═══ Given records ═══
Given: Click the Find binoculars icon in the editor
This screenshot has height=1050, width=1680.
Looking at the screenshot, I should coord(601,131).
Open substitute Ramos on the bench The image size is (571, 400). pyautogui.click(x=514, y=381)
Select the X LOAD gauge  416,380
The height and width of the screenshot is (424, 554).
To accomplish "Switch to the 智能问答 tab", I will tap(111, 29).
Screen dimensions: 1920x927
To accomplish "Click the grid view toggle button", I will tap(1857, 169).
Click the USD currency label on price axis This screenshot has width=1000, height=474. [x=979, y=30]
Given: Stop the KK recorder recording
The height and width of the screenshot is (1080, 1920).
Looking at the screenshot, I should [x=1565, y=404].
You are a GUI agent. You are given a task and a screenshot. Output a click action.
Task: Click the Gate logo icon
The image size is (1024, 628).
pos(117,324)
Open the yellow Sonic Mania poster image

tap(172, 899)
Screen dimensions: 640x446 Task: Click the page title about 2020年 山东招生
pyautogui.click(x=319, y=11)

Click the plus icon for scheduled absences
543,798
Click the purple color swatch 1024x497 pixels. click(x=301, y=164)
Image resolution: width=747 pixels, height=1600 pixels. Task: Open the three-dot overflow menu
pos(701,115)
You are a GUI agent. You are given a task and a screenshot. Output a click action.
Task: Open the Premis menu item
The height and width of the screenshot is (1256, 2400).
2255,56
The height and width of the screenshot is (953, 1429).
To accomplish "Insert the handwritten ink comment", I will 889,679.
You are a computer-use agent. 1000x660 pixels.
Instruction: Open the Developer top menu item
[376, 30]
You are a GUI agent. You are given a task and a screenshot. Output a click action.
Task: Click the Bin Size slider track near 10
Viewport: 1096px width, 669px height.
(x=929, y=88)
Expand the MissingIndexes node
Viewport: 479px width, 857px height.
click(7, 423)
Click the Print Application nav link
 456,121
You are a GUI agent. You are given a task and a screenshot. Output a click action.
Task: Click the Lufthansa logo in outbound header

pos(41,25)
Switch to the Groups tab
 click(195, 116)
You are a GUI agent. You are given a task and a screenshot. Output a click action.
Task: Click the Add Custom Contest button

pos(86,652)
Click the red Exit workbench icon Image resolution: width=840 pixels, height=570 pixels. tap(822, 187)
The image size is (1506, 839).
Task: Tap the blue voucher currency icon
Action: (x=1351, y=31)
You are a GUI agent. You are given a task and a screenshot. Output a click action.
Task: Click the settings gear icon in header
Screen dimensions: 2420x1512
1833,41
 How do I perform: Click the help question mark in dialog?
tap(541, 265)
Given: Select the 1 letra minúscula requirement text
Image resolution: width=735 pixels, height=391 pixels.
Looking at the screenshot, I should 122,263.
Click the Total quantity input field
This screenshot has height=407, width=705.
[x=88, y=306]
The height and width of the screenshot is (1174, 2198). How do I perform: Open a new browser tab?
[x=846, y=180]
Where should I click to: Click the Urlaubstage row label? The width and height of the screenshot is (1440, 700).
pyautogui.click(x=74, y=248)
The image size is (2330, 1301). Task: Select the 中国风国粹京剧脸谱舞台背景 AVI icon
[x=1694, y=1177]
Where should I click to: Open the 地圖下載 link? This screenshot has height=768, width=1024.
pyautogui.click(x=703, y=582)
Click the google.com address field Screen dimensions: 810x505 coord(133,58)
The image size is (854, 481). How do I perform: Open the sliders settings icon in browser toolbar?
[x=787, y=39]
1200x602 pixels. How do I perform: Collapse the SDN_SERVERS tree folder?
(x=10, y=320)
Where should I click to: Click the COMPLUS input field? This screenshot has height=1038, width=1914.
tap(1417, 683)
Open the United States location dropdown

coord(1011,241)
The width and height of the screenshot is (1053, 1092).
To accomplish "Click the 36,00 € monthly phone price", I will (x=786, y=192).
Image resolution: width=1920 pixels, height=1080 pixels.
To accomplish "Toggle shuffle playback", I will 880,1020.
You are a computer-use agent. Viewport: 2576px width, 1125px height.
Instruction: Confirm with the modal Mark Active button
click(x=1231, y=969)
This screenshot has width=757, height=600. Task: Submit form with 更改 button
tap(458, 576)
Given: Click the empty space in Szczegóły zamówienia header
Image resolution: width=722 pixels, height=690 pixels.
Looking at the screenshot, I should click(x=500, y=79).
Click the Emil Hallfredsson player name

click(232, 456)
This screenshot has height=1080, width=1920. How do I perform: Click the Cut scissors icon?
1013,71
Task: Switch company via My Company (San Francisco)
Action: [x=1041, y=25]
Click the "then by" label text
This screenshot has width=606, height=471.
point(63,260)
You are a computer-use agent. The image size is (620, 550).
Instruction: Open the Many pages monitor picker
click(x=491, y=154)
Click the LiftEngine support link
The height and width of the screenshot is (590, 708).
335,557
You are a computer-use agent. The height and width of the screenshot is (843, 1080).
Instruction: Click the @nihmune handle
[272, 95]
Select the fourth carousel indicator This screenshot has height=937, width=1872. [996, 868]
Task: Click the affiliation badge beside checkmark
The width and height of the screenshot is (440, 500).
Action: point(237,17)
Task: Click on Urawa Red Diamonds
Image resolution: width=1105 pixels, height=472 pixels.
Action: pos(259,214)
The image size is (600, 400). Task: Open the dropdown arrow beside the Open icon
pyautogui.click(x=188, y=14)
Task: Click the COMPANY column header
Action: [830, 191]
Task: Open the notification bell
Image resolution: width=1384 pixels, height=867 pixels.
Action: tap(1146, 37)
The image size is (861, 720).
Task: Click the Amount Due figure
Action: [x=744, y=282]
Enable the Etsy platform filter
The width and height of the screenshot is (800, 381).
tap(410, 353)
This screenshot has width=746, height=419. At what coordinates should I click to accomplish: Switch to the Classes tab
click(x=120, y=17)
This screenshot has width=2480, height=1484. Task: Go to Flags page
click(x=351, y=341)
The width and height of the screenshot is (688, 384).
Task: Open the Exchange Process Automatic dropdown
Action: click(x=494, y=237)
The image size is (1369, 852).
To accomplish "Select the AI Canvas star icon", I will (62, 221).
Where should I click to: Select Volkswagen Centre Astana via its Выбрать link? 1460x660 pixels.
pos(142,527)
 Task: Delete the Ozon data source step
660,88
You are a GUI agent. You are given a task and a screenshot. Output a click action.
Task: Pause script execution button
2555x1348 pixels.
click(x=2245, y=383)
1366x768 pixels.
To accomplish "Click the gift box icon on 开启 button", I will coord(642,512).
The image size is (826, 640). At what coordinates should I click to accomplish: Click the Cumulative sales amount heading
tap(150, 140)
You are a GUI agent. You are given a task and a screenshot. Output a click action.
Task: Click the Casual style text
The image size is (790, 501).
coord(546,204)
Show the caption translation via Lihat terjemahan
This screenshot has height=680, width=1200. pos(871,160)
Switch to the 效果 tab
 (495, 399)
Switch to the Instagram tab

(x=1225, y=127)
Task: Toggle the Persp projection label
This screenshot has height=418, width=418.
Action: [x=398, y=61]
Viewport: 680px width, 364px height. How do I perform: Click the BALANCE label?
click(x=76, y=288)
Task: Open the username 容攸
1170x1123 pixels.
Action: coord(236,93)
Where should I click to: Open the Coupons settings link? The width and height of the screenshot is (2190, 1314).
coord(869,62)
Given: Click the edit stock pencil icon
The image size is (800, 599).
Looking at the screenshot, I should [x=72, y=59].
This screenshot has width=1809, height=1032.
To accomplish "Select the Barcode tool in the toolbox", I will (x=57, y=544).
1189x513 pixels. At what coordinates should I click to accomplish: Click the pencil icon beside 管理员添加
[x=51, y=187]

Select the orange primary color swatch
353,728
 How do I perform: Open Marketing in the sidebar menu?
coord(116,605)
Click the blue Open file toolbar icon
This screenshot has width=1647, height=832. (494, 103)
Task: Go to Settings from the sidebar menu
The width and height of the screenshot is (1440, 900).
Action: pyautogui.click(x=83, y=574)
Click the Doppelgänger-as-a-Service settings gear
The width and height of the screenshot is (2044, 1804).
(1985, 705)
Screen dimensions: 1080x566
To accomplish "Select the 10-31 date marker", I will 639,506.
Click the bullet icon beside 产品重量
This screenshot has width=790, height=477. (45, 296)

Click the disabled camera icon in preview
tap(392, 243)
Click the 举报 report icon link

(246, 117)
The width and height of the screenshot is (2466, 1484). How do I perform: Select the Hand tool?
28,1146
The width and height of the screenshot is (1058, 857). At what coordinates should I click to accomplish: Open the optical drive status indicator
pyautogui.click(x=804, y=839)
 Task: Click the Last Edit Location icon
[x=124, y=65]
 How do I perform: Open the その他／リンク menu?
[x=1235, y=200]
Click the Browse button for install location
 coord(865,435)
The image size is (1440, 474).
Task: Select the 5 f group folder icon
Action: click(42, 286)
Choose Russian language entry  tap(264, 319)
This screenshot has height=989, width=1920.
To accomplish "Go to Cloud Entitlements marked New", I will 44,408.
═══
Instruction - Update the lines from the one containing "The image size is (826, 640)." through the one containing "Action: coord(236,93)", putting "Formal" wherever "Casual" appears and leaving everything else unchanged. Give back only those lines.

Task response -
The image size is (826, 640). At what coordinates should I click to accomplish: Click the Cumulative sales amount heading
tap(150, 140)
You are a GUI agent. You are given a task and a screenshot. Output a click action.
Task: Click the Formal style text
The image size is (790, 501).
coord(546,204)
Show the caption translation via Lihat terjemahan
This screenshot has height=680, width=1200. pos(871,160)
Switch to the 效果 tab
 (495, 399)
Switch to the Instagram tab

(x=1225, y=127)
Task: Toggle the Persp projection label
This screenshot has height=418, width=418.
Action: [x=398, y=61]
Viewport: 680px width, 364px height. How do I perform: Click the BALANCE label?
click(x=76, y=288)
Task: Open the username 容攸
1170x1123 pixels.
Action: coord(236,93)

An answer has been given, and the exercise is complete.